Ève
Ton fils Caïn n'a pas fermé les yeux sans amour. Awan l'a fait porter loin à l'ouest du pays de Nôd. Tout près du fleuve Sihon où ton fils Seth nous a sauvés de la noyade. Elle a veillé sur sa tombe pendant plus de deux lunes. Et quand elle est revenue dans la cour de Lemec'h pour nous dire adieu, je lui ai tenu la main lorsqu'elle a été rappelée par Élohim. Elle s'était allongée sur la murette de la cuisine où elle avait cuit les galettes de Caïn à leurs premiers jours dans Hénoch. En fermant les yeux, elle a repensé à ce qui les avait noués, ton fils et elle. Elle a murmuré des mots que je n'ai pas oubliés.
Ma mère Tsilah avait conquis toute l'attention d'Ève. Elle ne résista pas au plaisir d'en profiter un peu. Elle se tut soudain, comme attendant la permission de poursuivre.

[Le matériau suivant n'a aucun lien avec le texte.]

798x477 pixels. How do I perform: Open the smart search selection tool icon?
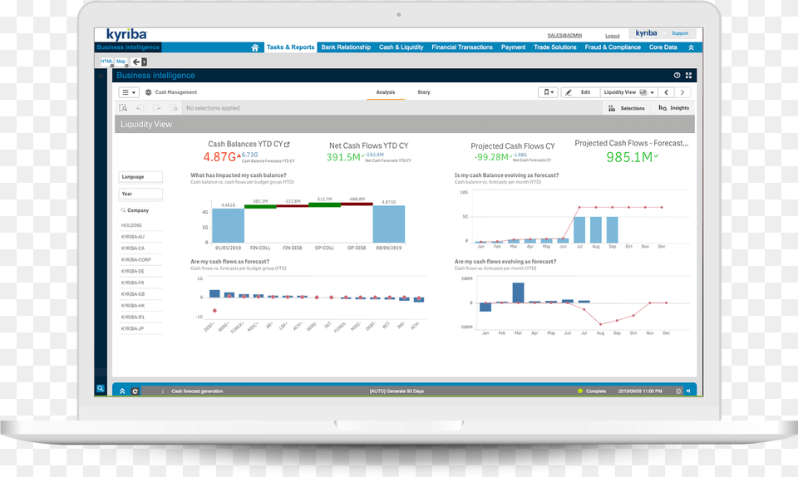point(123,108)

— Eh bien ? Parle donc ! gronda Ève. Qu'a-t-elle dit ?
— Elle a dit : « Ô Élohim, Tu as condamné, mais Tu n'as pas empêché ! »
— Elle n'a pas prié, elle n'a pas supplié ?
— Non.
Un curieux sourire apparut sur la belle bouche d'Ève. Amer et fier à la fois.
— Oui, approuva-t-elle, après avoir clos les paupières un instant, oui, elle ne lui a pas cédé, tout YHVH qu'Il soit. Nous, ses premières créatures, ne sommes pas soumis à Sa volonté mais à la même loi que Lui. C'est bien qu'Awan se soit présentée devant Lui comme elle le devait.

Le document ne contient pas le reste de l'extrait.